Her daughter Candice, 21, is also part of that team.
And while it lost a match convincingly to Queensland on the weekend, Tammy's story of persistence is a remarkable one.
She was advised to never play football again - damaging a nerve column in her neck in 2007, after packing down in the front row of a rugby scrum.
But she made a successful return just five weeks later, and also played on after breaking her wrist in the grand final, or 'Opal Bowl', of last season's NSW women's gridiron club competition.
There have been serious knee, shoulder, ankle and foot injuries too.
"I've been injured head to toe," Tammy, who grew up near Macksville on the Mid North Coast of New South Wales, told APN with a laugh.
That is why Lee beams with pride when you ask him about his wife's life in football, while also raising three kids.
He won't admit it, but Lee helped blaze a trail for gridiron in Australia by touring the US and Europe in 1988, when the sport was still in its infant stages in this country.
"People ask me how I feel when I see my wife has achieved more in football than I have," he said.
"And I just say 'very proud'.
"She's not as tough as me - she's tougher."

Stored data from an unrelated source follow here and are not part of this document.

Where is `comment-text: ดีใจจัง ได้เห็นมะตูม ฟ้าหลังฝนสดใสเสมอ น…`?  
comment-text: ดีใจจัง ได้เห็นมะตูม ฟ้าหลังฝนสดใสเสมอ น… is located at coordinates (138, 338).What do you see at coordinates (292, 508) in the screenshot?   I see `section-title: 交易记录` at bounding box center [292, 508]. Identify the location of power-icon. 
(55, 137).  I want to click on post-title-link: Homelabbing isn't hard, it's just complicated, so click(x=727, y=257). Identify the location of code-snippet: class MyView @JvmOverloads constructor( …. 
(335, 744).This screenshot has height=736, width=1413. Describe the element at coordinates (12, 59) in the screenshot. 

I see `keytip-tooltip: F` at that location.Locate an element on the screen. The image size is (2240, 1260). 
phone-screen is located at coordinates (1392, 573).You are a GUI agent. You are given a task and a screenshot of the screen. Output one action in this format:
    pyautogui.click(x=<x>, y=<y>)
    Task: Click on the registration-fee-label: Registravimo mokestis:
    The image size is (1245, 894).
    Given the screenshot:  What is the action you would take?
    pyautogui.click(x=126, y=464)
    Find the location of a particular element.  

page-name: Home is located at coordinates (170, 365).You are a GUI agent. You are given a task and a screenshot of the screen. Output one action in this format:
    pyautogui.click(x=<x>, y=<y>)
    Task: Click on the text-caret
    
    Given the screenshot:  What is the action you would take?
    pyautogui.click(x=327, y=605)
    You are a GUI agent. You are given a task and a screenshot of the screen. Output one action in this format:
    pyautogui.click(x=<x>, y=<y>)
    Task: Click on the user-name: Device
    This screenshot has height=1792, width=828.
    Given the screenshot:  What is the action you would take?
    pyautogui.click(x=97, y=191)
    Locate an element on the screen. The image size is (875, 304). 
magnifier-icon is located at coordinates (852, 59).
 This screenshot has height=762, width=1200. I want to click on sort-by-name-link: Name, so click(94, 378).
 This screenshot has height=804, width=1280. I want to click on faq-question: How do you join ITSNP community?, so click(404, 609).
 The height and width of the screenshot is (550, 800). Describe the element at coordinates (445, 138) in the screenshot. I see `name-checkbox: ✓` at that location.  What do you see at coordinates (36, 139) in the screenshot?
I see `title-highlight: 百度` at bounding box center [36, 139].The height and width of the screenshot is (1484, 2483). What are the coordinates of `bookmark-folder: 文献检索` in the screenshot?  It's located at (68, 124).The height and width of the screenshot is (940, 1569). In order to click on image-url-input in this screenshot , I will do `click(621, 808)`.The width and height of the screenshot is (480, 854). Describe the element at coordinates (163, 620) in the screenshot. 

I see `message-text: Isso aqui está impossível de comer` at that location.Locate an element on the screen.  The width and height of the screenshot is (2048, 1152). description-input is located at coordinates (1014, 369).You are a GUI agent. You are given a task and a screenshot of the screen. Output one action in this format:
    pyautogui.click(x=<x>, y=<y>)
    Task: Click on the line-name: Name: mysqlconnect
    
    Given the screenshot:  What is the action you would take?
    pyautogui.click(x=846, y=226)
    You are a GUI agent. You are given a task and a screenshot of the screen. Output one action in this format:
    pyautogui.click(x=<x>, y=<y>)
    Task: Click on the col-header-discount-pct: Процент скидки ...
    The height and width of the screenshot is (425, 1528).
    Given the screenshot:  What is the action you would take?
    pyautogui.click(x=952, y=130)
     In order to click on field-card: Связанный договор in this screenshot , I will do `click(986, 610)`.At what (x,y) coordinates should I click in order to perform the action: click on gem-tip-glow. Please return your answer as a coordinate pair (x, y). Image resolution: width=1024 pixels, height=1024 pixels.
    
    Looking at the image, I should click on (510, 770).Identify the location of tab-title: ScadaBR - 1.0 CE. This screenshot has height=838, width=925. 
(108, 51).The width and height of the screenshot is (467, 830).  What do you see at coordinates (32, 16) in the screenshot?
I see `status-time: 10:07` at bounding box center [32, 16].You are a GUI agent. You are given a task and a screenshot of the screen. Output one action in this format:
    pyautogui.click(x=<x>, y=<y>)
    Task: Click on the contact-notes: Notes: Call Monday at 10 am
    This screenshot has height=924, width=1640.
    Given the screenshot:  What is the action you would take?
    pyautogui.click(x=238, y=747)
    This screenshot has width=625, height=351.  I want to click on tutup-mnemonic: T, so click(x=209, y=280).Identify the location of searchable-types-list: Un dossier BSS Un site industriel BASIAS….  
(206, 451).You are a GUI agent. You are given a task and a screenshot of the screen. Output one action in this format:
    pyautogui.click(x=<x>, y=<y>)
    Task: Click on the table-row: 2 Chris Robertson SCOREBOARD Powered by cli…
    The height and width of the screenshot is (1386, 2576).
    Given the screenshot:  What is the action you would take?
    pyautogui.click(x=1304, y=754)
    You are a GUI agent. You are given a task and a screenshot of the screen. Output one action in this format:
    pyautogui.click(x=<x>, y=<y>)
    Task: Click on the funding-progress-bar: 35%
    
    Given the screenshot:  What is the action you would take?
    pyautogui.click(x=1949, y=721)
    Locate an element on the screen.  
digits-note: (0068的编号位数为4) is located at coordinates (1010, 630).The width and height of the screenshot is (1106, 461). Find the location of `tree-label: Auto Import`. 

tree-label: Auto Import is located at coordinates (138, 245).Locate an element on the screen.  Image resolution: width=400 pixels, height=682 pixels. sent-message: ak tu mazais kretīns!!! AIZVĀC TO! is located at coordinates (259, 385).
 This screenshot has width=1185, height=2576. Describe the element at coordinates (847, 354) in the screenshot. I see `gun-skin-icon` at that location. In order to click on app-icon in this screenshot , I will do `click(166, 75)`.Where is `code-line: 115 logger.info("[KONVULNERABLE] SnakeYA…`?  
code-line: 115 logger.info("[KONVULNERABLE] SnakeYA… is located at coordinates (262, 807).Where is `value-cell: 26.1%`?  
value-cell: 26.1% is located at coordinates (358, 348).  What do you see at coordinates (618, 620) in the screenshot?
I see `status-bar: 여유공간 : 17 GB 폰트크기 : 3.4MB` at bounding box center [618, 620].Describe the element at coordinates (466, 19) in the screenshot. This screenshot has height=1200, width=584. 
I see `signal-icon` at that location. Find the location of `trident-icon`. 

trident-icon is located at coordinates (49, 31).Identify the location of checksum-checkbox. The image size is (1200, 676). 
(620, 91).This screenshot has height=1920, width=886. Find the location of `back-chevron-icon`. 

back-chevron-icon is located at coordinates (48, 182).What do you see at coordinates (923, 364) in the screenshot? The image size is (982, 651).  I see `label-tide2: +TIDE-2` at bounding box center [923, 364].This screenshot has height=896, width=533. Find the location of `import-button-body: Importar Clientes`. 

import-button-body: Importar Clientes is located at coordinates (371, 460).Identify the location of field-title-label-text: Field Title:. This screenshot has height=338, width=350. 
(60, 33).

Then you ask Lee about what it feels like to see his wife play representative football together with his daughter in not only gridiron, but rugby union and rugby league, and tears form in his eyes.
"I just stand back and applaud - I can't put into words how proud of them I am," he said.
Candice, who has represented NSW alongside Tammy in gridiron, rugby league and rugby union, and played for the women Indigenous All Stars in league, said her mum has always got her back on the footy field.
"She's always been there for me - even after she was told she shouldn't play football anymore; she's still running around now," Candice said.
Tammy, in her 14th year playing rugby union, and Candice, get some of their persistence and determination off Lee's mother, Judy.
Like the two in gridiron, Judy blazed a trail for women in soccer.
She was Tamworth's first ever female soccer coach while Lee was growing up in the regional NSW town.
"My mum was a very formidable soccer coach in the 1970s at a time when only dads were seen as the right people to do the job," Lee said.
"She's very proud that those two have gone so far in football, and together."